Écriture, langage et corps au XXIe siècle

Par Fréderique Bouvet

 

La dernière séquence du Forum, organisé par l’ACF-VLB, les Sections et Antennes cliniques de l’Ouest, est venue ponctuer la journée et ouvrir sur de nouvelles perspectives. Tout d’abord Alice Delarue, psychanalyste membre de l’ECF, nous a fait part de ses réflexions concernant les digital natives et l’écrit à l’ère du numérique. Les « enfants du siècle » textotent, tchattent etc. Exit la voix, le regard et la présence des corps dans les modes de communication actuels. Place à l’écrit qui permet, grâce aux nouvelles technologies, un traitement de la voix. Il est désormais fréquent chez les ados de faire écouter ses messages, voire qu’un autre réponde à leur place dans le but d’écrire ce qui serait censé convenir le mieux. Inutile aussi d’user des semblants comme lors d’un échange téléphonique vocal. Contrairement à l’adage, Lacan indique que les paroles restent et qu’il faut donc faire très attention à ce que nous disons[1] ! À l’écrit, s’il est possible de modifier des phrases, l’inconscient surgit à travers les lapsus calami ou lapsus clavis. Les adolescents peuvent avoir tendance à prolonger les écrits pour éviter la rencontre des corps et avoir à trouver un savoir-faire avec le symptôme de l’Autre tout en se protégeant de la question du désir. A. Delarue souligne que la nouveauté est d’introduire du corps dans la correspondance amoureuse[2] qui permet aussi de laisser libre cours à l’interprétation guidée par son fantasme. Si d’un côté, la langue numérique peut tendre à effacer le malentendu et l’énonciation d’un sujet, d’un autre côté, l’invention d’une langue numérique, qui diffère selon le support utilisé, peut aussi être source de créations.
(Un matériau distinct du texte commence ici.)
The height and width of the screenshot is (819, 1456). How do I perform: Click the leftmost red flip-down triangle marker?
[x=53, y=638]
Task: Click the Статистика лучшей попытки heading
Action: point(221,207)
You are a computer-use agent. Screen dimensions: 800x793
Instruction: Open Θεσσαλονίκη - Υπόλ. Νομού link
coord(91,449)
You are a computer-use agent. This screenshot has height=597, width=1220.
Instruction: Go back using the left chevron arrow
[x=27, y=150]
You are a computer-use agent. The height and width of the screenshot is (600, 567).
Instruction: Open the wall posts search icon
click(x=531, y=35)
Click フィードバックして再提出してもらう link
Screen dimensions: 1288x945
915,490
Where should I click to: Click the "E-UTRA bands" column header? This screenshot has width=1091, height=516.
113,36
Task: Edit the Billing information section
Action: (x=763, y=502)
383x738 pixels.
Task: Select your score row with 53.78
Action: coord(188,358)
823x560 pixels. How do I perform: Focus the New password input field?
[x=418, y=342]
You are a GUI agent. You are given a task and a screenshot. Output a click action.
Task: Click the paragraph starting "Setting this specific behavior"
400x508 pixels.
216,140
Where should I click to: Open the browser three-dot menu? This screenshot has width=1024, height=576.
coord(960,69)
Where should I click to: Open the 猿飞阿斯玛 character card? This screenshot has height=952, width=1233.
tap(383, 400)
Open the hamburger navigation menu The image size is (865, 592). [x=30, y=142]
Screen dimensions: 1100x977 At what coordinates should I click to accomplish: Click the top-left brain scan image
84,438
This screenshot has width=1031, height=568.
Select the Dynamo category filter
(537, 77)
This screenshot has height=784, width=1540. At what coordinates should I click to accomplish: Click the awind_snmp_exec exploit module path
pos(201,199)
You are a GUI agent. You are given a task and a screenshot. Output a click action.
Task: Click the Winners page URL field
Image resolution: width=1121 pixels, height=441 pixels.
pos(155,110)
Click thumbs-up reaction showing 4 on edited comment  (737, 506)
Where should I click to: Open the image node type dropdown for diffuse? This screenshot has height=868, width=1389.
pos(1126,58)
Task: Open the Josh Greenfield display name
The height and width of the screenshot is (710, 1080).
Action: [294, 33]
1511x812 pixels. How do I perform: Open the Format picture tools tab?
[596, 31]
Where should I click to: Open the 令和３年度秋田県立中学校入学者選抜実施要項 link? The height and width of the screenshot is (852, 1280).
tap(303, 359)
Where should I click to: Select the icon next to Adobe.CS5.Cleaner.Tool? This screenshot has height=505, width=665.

Puis, Caroline Doucet, psychanalyste membre de l’ECF et AE en exercice est intervenue sur la question de l’efficacité de la psychanalyse en prenant appui sur la fin de l’analyse et de la passe qui conduisent à acquérir un certain savoir sur son propre mathème qui ne s’interprète pas, mais s’articule et se démontre. Elle a souligné qu’il n’y a pas d’analyse sans le désir de l’analyste et sans la présence du corps de ce dernier qui porte ce désir et dont la présence varie en fonction des avancés de la cure. La fin de l’analyse se resserre sur un réel en isolant un reste. Ce reste a pris pour C. Doucet le nom de toxicose dans l’outrepasse, soit un événement de corps éprouvé dans la passe, réponse au trou dans le symbolique et qui va alors s’équivoquer. Cette nomination a fait disparaître cet éprouvé corporel « qui est à considérer comme un produit de l’analyse ». Puis, ce signifiant est passé à la trappe des signifiants inconsistants. Elle indiqua toujours dans l’outrepasse et durant l’été dernier, avoir eu une pensée nocturne inattendue selon laquelle elle pouvait désormais disparaître ayant suffisamment vécue. Trace de ce que le sujet a été comme objet pour l’Autre dans son érection de vivant, résidu de la parole dont elle avait fait destin (« la vie se chargera de la mater »). Cette pensée lui procurait instantanément une insatisfaction. Une pensée-solution s’offrit alors : renouer avec le désir de l’analyste. Elle s’endormit aussitôt et fit un rêve dans lequel elle pétrissait une voluptueuse pâte à pain avant de la cuire. La blancheur de la farine laissait présager du bon pain à venir[3]. Elle a conclu son intervention sur le pas-tout que l’ère du nombre ne peut effacer : « C’est à accueillir le symptôme qui ne cesse pas de s’écrire du réel et à lui donner sa force inventive que s’offre la présence de corps de l’analyste dans le monde virtuel numérique. »

 

[1]. Cf. Lacan J., Le Séminaire, livre II, Le moi dans la théorie de Freud et dans la technique de la psychanalyse, Paris, Seuil, 1995, p. 232.
[2]. Cf. « Internet est plein du corps ! », rencontre avec Xavier De La Porte, Faire couple, blog des 45e journées de l’ECF, novembre 2015, disponible sur https://www.fairecouple.fr/internet-est-plein-du-corps-rencontre-avec-xavier-de-la-porte-redacteur-en-chef-de-rue-89/
[3]. À paraître dans le prochain numéro de la Cause du désir.